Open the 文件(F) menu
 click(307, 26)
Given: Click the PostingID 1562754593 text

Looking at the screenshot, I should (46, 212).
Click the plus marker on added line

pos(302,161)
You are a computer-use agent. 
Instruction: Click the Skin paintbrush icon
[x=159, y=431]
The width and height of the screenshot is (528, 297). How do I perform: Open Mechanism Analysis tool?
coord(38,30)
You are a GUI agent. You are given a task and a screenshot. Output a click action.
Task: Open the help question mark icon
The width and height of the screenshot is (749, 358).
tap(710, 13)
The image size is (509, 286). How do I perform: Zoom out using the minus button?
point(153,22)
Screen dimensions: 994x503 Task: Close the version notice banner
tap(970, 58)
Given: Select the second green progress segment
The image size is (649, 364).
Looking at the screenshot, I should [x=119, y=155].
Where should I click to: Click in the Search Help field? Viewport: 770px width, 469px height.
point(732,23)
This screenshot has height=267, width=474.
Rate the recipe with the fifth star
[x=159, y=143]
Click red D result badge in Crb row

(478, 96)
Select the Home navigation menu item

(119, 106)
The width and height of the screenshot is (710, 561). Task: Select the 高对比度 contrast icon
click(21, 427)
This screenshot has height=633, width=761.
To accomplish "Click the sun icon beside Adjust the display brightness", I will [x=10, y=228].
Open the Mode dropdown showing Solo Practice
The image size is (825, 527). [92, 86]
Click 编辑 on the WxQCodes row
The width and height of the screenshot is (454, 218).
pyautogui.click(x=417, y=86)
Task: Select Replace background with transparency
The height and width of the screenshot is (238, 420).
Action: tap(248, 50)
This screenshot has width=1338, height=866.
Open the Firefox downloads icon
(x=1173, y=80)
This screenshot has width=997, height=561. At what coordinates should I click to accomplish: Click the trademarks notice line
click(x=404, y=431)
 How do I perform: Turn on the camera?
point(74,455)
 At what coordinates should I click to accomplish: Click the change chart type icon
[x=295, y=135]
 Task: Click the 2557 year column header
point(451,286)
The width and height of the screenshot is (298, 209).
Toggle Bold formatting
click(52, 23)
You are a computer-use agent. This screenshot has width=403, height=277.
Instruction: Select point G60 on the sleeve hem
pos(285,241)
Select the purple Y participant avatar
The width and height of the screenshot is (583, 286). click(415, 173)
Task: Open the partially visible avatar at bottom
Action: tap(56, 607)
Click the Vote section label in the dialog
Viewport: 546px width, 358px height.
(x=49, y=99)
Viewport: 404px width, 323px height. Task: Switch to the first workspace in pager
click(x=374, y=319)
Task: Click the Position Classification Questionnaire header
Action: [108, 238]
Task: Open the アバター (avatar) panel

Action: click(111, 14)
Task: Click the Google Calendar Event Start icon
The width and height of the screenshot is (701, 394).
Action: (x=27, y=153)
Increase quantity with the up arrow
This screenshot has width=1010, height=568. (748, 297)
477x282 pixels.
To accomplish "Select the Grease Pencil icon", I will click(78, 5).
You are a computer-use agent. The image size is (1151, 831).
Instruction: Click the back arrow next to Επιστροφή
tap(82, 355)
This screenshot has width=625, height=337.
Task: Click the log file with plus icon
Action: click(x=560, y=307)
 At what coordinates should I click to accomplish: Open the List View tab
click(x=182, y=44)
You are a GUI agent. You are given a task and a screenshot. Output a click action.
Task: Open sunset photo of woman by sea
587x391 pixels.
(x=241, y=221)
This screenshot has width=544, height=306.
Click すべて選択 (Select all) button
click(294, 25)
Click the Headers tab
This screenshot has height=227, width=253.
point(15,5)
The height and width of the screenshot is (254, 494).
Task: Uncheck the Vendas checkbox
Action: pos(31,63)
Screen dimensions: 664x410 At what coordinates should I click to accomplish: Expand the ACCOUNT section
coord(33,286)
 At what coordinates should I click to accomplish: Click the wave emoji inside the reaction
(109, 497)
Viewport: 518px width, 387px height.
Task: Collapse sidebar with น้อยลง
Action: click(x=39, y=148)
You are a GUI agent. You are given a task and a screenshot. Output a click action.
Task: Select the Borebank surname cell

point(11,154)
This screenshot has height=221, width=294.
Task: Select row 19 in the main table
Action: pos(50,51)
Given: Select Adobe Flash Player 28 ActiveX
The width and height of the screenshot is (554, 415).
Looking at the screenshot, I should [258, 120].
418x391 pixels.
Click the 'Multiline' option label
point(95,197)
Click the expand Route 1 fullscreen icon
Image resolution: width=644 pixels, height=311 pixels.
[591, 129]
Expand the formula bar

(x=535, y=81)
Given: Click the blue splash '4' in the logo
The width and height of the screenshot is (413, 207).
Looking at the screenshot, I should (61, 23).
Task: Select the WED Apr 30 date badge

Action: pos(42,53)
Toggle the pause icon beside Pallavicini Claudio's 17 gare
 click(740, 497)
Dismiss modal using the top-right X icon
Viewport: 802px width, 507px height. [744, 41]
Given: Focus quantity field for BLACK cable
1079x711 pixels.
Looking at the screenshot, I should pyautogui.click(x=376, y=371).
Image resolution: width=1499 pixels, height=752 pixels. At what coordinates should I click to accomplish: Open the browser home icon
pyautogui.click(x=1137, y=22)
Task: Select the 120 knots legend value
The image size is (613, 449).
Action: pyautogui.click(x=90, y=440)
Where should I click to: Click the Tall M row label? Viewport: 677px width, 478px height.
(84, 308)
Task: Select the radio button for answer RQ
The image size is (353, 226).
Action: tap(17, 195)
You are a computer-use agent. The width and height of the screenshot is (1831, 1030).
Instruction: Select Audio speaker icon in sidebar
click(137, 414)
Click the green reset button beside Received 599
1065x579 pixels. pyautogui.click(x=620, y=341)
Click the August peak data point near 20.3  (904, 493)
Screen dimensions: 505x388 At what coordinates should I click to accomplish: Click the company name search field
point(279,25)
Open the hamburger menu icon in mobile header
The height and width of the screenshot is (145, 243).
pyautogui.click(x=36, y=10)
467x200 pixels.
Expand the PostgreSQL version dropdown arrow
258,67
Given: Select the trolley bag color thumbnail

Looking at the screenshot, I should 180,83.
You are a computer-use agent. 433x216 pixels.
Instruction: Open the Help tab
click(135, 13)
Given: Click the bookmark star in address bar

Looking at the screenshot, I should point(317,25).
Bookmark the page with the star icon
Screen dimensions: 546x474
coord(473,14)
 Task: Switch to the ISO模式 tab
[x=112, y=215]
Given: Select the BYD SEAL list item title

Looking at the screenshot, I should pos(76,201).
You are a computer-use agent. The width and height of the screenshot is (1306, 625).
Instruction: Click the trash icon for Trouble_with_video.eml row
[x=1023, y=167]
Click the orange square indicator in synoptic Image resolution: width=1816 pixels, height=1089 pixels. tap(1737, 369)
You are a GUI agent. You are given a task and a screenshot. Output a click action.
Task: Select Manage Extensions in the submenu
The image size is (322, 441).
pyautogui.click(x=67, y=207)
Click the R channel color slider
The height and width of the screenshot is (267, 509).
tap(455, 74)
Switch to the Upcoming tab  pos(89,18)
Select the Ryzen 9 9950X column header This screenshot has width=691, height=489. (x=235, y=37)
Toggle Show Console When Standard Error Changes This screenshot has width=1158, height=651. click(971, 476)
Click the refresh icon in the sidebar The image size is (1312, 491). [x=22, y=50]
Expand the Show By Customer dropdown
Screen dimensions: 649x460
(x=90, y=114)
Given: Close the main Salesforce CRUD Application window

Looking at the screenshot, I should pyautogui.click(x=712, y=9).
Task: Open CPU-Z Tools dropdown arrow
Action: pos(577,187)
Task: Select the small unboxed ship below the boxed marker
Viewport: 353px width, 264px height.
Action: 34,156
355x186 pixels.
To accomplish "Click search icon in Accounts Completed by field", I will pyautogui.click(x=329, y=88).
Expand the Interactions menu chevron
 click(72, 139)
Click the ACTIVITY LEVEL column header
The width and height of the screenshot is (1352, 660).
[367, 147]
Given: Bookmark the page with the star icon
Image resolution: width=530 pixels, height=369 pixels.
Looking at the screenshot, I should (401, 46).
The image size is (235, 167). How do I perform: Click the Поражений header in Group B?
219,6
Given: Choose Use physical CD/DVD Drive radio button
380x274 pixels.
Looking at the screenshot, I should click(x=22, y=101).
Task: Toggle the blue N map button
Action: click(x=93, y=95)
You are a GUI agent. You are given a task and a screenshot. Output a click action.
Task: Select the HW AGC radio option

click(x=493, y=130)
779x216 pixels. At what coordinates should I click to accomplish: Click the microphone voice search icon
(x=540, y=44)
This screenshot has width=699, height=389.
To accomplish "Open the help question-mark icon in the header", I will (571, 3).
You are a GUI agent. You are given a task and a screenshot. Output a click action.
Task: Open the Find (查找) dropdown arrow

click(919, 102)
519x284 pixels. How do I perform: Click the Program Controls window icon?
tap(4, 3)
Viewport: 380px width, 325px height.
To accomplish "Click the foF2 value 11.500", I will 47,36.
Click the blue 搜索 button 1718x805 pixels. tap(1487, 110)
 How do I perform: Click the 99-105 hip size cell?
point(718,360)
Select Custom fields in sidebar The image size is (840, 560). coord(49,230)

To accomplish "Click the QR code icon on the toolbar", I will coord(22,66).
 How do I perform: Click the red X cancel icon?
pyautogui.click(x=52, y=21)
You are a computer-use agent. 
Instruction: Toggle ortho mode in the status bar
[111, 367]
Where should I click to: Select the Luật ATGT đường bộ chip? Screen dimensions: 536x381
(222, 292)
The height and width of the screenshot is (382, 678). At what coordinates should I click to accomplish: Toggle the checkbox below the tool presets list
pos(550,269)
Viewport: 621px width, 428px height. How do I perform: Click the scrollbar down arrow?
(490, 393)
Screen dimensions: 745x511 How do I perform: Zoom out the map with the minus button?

### Exercise aim
Lay out the data as a Markdown table with the columns Row and Data line. Begin at the line that has "Task: Click the Google", stop after the line that has "will click(78, 5).", and leave out any blank lines.

### Response to the exercise
| Row | Data line |
|---|---|
| 1 | Task: Click the Google Calendar Event Start icon |
| 2 | The width and height of the screenshot is (701, 394). |
| 3 | Action: (x=27, y=153) |
| 4 | Increase quantity with the up arrow |
| 5 | This screenshot has width=1010, height=568. (748, 297) |
| 6 | 477x282 pixels. |
| 7 | To accomplish "Select the Grease Pencil icon", I will click(78, 5). |